Website Coding Project - The Space

HTML Astro


Since the end of last year, I’ve been working with a group of bitcoiners on a special project. The Space is an upcoming community hub for bitcoiners across the Rocky Mountain front range. There have been several other bitcoin citadels popping up around the globe. Austin has Bitcoin Commons. Nashville has Bitcoin Park. NYC has Pubkey. Tampa has Bitcoin Bay. We want to put Denver on the map!

Our largest challenge faced was coming up with the capital to execute. How do you start a comminity based organization from scratch? How could we possible afford a building? How do we attract members? Our solution was somewhwat unique and worth sharing.

We decided on a member-run organization with open source documentation that outlines how we did it! I won’t get into much further detail on this blog post. If you want to learn more, I reccomend checking out our website.


An awesome website is necessary for any startup organization. I serves as a one-stop-shop for everything you need to know about our community hub. What it is, how we were founded, open soure documation, and a place to apply for membership.

Of the eleven or so bitcoiners helping to build The Space, somehow I ended up working on the website. I find this ironic given we have experienced developers and software engineers on the team. I’m just some chump who like thermodynamics. Regardless, here’s how I managed to make it work and what I learned along the way.


The languaged used for coding the website is HTML. HTML is a standard markup language used to create and structure content on the web. It defines the structure and layout of a webpage by using elements and tags. It provides the basic building blocks for websites.

Astro is the framework I used throughout the development of the website. A framework in this context refers to a set of tools, libraries, conventions, and best practices that provide a structured way to build and organize applications. They’re designed to simplify the development process by providing pre-written code and templates, allowing developers to focus more on the unique aspects of their applications rather than reinventing common functionalities. Astro is a modern framework that allows for fast deployment of optimized static web pages.


I didn’t start from scratch. The Space’s website is built off of an Astro framework template that we found on the web. One of the main benefits of doing this is starting with an exisiting project structure. A structure typically includes a variety of files and folders that organize your code and assets in a way that makes development more manageable and intuitive. Here’s a breakdown of the common components you’ll find in an Astro project:

├── public/
│   ├── favicon.ico
│   └── images/
│       └── logo.png
├── src/
│   ├── components/
│   │   ├── Header.astro
│   │   └── Footer.astro
│   ├── layouts/
│   │   └── MainLayout.astro
│   ├── pages/
│   │   ├── index.astro
│   │   ├── about.astro
│   │   └── contact.astro
│   ├── styles/
│   │   └── global.css
│   └── assets/
│       └── logo.svg
├── astro.config.mjs
├── package.json
└── node_modules/

src Folder:

  • Contains the main source code for the website.
  • pages: This folder includes all the pages of the website.
  • components: Contains reusable components used throughout the site, such as headers, footers, and other UI elements.
  • layouts: Includes layout components that define the overall structure of pages, such as a main layout used across multiple pages.
  • styles: Holds global CSS or SCSS files that define the styling for the site.

public Folder:

  • Contains static files that are served directly without processing. Files in this folder are accessible via the root URL of the website.
  • assets: This folder is for static assets like images, fonts, and other media files.
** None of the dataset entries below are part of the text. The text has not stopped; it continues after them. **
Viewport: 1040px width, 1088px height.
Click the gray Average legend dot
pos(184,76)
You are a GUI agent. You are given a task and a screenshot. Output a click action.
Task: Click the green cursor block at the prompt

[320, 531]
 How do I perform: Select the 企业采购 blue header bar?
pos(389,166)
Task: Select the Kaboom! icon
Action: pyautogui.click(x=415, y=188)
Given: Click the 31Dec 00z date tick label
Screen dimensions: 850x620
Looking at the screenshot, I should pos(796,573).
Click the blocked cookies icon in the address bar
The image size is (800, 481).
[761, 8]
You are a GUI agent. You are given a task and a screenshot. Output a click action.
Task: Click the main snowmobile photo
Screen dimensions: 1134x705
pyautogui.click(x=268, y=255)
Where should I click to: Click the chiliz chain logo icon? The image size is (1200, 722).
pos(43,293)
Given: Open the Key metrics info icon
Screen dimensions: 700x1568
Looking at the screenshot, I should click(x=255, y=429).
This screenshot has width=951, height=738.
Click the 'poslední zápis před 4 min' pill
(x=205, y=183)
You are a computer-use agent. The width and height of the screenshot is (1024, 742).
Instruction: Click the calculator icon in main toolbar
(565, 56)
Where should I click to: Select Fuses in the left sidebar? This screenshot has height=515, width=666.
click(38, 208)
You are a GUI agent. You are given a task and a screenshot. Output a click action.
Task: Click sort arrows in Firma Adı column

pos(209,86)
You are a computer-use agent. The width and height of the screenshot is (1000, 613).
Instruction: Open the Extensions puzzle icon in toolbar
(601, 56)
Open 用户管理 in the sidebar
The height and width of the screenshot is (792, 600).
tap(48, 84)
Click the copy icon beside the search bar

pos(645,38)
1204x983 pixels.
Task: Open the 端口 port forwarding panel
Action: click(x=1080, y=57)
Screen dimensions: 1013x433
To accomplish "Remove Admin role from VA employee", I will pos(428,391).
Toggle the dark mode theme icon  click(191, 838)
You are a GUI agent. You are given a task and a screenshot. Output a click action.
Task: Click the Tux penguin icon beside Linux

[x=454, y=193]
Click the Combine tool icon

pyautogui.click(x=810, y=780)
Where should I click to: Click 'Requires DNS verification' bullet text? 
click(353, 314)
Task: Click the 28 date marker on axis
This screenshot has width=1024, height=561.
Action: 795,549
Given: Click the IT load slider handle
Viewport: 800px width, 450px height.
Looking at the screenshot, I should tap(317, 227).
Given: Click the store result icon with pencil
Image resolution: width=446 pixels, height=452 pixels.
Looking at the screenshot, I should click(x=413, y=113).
  • The configuration file for the Astro project. This file allows you to set up various project settings, such as build options, integrations, and more.


  • Manages project dependencies and scripts. This file is essential for defining the packages required for your project and can include scripts for building, serving, and deploying the site.

node_modules Folder:

  • Contains all the dependencies installed via npm. This folder is automatically generated when you run npm install.


  • Configuration file for TypeScript, defining compiler options and settings.


After finding a template we liked, my next step was essentially to just figure it out as I went. For this, I relied completely on ChatGPT - Specifically the 4o update that came out in Q2 of 2024.

This large lanugage model is excellent at reading code, interpreting requests and making desired modifications to the files. It made what would have otherwise been an impossible task for me, a fun and valuable learning experience. While sometimes tedious and furstrating, with many instances of arguing with the LLM and waiting for responses, the overal process was extremely rewarding.


During this journey, I gained insights into HTML, frameworks, website project structures, the differences between static and server-side sites, and much more. I now feel confident in my understanding of website development. For anyone wondering if it’s worth the effort to code a website project, I highly recommend it. With tools like ChatGPT and other large language models, you can deploy a website nearly as quickly as using platforms like Squarespace or others.